> **REQUIREMENT**
Print the records below from the first line through the line containing "Task: Select the Parabellum participant entry", both included, word for word.

━━━━━━━━

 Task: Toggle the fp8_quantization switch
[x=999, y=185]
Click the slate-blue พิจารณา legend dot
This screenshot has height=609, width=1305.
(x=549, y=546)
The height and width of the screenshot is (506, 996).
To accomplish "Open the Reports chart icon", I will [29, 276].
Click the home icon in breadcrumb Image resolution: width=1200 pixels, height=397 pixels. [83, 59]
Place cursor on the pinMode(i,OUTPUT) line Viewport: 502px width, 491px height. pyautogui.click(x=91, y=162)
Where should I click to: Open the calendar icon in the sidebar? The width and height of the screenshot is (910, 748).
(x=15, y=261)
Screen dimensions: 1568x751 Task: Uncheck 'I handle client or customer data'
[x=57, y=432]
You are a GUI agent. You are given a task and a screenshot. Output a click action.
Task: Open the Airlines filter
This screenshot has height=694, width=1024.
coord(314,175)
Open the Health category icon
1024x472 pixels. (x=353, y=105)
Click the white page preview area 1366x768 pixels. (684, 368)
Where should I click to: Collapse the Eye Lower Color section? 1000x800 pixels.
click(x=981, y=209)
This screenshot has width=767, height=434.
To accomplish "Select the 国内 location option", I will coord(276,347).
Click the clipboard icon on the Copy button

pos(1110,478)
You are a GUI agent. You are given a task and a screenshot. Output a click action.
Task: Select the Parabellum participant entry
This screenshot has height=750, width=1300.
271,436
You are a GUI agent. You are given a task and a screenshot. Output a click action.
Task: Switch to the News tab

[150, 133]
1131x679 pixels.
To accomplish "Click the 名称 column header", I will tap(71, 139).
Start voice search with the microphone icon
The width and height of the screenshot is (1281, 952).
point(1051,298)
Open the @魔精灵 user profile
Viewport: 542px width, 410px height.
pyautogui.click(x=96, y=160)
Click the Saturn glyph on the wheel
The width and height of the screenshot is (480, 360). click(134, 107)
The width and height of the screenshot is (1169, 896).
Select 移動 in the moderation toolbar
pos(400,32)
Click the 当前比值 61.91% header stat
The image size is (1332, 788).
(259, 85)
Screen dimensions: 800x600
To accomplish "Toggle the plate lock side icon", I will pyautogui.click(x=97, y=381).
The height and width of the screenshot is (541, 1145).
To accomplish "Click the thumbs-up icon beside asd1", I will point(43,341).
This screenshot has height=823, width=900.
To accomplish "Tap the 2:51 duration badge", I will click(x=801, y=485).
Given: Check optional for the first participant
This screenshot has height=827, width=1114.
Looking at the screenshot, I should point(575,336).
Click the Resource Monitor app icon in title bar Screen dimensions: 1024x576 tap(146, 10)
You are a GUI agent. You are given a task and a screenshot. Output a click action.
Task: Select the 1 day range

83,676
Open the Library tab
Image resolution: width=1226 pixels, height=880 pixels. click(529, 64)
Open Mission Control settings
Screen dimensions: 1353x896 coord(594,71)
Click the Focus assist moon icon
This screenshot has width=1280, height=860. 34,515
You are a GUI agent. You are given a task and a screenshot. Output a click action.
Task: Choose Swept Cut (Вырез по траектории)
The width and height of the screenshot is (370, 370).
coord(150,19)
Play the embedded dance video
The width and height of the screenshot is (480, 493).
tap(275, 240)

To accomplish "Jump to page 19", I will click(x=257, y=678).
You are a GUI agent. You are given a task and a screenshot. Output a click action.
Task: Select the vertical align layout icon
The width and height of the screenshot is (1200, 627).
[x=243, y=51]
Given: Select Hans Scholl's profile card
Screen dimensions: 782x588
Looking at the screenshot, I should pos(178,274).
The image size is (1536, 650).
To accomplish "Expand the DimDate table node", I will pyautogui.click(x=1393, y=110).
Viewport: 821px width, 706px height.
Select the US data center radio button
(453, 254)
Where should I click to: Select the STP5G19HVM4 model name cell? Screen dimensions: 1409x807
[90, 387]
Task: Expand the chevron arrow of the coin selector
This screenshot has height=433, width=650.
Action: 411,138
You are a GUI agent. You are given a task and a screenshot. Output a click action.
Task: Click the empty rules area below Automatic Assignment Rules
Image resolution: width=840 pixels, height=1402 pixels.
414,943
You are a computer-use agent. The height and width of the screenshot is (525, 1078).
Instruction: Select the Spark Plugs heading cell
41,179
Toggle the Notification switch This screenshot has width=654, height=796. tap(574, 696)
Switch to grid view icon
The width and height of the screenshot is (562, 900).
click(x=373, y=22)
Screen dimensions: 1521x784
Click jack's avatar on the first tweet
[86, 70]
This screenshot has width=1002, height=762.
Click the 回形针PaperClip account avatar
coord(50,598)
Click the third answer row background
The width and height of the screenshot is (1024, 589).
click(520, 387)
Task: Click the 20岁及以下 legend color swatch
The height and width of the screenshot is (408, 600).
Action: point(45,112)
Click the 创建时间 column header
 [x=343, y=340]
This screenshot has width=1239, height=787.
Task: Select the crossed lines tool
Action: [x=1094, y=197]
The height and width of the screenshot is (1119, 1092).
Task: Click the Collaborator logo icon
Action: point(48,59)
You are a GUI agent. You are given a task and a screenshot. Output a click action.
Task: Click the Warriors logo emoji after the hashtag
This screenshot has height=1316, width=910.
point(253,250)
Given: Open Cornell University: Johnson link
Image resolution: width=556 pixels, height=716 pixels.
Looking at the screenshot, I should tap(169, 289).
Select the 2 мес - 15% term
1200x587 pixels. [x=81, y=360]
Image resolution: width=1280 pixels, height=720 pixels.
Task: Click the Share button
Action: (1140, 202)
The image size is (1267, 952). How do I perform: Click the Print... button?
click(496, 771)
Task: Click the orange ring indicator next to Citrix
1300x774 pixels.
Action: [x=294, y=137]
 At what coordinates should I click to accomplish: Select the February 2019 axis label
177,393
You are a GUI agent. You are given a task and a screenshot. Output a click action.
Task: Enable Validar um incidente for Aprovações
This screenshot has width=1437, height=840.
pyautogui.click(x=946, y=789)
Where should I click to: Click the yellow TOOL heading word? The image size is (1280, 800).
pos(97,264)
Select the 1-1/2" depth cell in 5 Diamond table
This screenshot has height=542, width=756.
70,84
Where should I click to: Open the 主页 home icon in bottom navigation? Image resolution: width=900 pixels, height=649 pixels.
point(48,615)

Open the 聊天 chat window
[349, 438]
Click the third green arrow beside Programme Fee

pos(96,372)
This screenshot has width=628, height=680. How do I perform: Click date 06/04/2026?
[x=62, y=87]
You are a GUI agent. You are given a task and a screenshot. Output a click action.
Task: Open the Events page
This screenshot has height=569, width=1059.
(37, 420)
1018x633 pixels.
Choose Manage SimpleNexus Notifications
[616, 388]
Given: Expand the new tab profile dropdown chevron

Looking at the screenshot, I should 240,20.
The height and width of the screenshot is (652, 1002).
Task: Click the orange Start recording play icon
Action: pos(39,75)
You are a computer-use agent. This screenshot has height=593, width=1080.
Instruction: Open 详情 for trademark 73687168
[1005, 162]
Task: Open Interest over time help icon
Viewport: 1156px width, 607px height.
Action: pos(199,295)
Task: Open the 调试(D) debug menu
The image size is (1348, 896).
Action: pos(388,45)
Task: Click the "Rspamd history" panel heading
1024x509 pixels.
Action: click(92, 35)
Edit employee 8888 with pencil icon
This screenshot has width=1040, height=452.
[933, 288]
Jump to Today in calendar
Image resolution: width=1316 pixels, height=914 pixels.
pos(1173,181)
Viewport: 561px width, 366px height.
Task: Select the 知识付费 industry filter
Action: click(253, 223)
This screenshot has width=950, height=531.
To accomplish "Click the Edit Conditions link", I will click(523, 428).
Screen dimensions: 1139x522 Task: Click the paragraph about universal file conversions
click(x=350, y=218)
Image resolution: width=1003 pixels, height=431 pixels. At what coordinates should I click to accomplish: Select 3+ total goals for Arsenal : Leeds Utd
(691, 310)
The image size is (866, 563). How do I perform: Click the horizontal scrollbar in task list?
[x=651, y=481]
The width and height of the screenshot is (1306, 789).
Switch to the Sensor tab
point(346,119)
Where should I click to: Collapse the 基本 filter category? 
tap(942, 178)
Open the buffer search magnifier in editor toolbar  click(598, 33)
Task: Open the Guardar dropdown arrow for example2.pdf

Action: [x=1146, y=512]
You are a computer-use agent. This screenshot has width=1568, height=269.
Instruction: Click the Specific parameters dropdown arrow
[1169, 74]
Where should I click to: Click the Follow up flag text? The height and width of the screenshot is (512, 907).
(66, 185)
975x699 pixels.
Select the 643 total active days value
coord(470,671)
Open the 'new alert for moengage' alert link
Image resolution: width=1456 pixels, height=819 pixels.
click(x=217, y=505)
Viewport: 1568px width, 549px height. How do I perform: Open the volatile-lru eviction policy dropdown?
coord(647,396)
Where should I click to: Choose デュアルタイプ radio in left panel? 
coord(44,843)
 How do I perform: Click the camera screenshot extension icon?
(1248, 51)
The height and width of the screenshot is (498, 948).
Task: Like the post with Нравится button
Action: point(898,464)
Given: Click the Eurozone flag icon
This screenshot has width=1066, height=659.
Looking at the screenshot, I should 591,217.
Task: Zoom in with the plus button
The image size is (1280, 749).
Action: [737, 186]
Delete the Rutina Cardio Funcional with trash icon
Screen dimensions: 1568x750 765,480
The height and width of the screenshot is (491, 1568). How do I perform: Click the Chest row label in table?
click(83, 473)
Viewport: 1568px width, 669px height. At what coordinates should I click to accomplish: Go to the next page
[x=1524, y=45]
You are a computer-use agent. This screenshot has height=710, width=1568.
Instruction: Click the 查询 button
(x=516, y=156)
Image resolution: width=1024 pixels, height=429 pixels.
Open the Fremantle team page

━━━━━━━━

> **ANSWER FOR THE TASK**
 Task: Toggle the fp8_quantization switch
[x=999, y=185]
Click the slate-blue พิจารณา legend dot
This screenshot has height=609, width=1305.
(x=549, y=546)
The height and width of the screenshot is (506, 996).
To accomplish "Open the Reports chart icon", I will [29, 276].
Click the home icon in breadcrumb Image resolution: width=1200 pixels, height=397 pixels. [83, 59]
Place cursor on the pinMode(i,OUTPUT) line Viewport: 502px width, 491px height. pyautogui.click(x=91, y=162)
Where should I click to: Open the calendar icon in the sidebar? The width and height of the screenshot is (910, 748).
(x=15, y=261)
Screen dimensions: 1568x751 Task: Uncheck 'I handle client or customer data'
[x=57, y=432]
You are a GUI agent. You are given a task and a screenshot. Output a click action.
Task: Open the Airlines filter
This screenshot has height=694, width=1024.
coord(314,175)
Open the Health category icon
1024x472 pixels. (x=353, y=105)
Click the white page preview area 1366x768 pixels. (684, 368)
Where should I click to: Collapse the Eye Lower Color section? 1000x800 pixels.
click(x=981, y=209)
This screenshot has width=767, height=434.
To accomplish "Select the 国内 location option", I will coord(276,347).
Click the clipboard icon on the Copy button

pos(1110,478)
You are a GUI agent. You are given a task and a screenshot. Output a click action.
Task: Select the Parabellum participant entry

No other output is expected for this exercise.